One simple example: getting in and out of a car. Another thing to consider is that a legged robot can tilt itself for balance while carrying heavy objects. To carry a similar weight with a wheeled robot you'll need a much wider wheel base.
And then of course, if you want to build robots that can be useful inside a house, then they need to be able to cope with stairs. There's also construction... At some point, you don't have elevators... Or just circulating between buildings out on the street where the pavement isn't great.
Of course that needs very smart systems that can co-ordinate but that's my point, there's an opportunity cost for everything, and I think that's better spent on AI and a multitude of other systems rather than a schoolboy sci-fi fantasy of bipedal robots
this feels like a flawed example to me. ~100 years on and all cars are starting to look the same.[1] Personal computers, after like 30 years, have mostly converged around something that's essentially a 3x5 touchscreen with cameras on both sides. Sure, there are laptops and PC's, work and semi trucks, but that's 3 form factors? meh. Manufacturing at scale is much more efficient, and form follows function, can't really escape either.
[1]https://windingroad.com/articles/features/why-do-all-new-car...
1. Stairs. Roomba's can't vacuum stairs, so you still need to do those yourself.
2. Stairs, Roomba's can't traverse stairs, so you need one for each floor.
3. Doors. If you want the Roomba to vacuum the whole house, you have to have all the doors open for it.
4. Can't have anything on the floor, the Roomba will either get stuck or avoid it. But I shouldn't have to never leave a backpack on my floor if I want it vacuumed.
5. Corners. Roomba's can't vacuum in corners or in tight areas between furniture and walls. or any other weird geometry. ie: I have a wire shelf. Roomba doesn't fit under it but its easy to use a stick vacuum to get between the wires and to the floor.
And this is before we get to the limit on suction and capacity in that form factor.
I'm also not sure it's important that laundry and dishes get done at the exact same time - if it is, you should probably do 1 of those tasks yourself - especially since a robot would be able to stuff at night, etc, giving it more time to complete tasks
Also, GP mentions stairs, and adding wheel support to that. So not only do you want a half dozen robits rolling around your home, you'll also need to remodel your home to support it.
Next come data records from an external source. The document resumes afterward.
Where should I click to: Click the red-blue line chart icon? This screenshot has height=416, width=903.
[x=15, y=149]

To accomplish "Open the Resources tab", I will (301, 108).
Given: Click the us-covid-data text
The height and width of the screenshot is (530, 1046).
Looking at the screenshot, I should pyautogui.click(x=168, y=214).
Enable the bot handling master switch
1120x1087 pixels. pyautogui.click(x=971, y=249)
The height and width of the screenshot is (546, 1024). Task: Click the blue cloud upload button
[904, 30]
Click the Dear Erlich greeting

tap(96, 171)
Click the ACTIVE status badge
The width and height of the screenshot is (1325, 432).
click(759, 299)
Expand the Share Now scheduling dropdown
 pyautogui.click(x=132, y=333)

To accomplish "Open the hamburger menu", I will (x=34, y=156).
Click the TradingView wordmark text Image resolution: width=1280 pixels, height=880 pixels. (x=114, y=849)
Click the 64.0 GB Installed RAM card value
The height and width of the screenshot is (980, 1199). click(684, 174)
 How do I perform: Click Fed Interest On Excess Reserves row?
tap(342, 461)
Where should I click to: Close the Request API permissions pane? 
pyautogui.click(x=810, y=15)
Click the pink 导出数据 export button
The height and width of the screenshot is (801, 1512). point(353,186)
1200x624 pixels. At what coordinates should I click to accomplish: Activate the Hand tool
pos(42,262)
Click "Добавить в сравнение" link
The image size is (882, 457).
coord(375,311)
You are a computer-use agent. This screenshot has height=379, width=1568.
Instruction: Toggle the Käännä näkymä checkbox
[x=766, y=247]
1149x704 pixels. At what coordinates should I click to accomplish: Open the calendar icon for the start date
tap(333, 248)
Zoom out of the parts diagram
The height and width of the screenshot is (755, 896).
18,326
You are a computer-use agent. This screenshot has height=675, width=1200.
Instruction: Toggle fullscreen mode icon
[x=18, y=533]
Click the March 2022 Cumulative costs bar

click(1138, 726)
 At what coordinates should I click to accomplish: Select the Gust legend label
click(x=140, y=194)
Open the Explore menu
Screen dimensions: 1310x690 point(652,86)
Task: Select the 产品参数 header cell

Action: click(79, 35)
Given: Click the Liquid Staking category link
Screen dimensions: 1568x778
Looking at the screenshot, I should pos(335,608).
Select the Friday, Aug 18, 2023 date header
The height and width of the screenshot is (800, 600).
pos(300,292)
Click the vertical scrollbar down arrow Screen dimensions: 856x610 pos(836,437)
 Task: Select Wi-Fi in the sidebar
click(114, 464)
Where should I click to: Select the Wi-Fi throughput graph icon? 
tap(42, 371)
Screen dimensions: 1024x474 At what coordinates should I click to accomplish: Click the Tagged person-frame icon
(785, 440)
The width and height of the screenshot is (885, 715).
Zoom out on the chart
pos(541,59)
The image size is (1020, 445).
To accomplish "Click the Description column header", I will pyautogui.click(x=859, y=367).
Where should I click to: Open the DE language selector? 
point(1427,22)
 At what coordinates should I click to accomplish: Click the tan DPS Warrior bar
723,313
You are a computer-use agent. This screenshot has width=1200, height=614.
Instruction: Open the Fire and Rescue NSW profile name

Or, of course, we could develop bipedal robots, which seems to have little downside as compared to wheeled robots.
While I don't care if everything gets done at once, I care that things are done right and not otherwise inconvenient for me. Maybe the best way to have robots that work slow and then apply a lot of then.
The important thing to note here is robots for many of the things I want do not exist. When they come we will see. Maybe is a a specialized robot, maybe it is more general purpose. That is irrelevant.
Why do you want a smart phone, instead of the telephone, contact book, camera, clock, alarm clock, radio, mail, credit card and so on?
There is a lot of room for special purpose tools to handle more than one purpose while not being fully general purpose. I'm suggesting we never have a need for full general purpose, but there is for sure room for robots that do more than one thing but don't do everything. I might want the robot that sets and clears my table after meals to also gather my dirty laundry and when clean bring it back - but offload the actual cleaning process for both to specialized robots.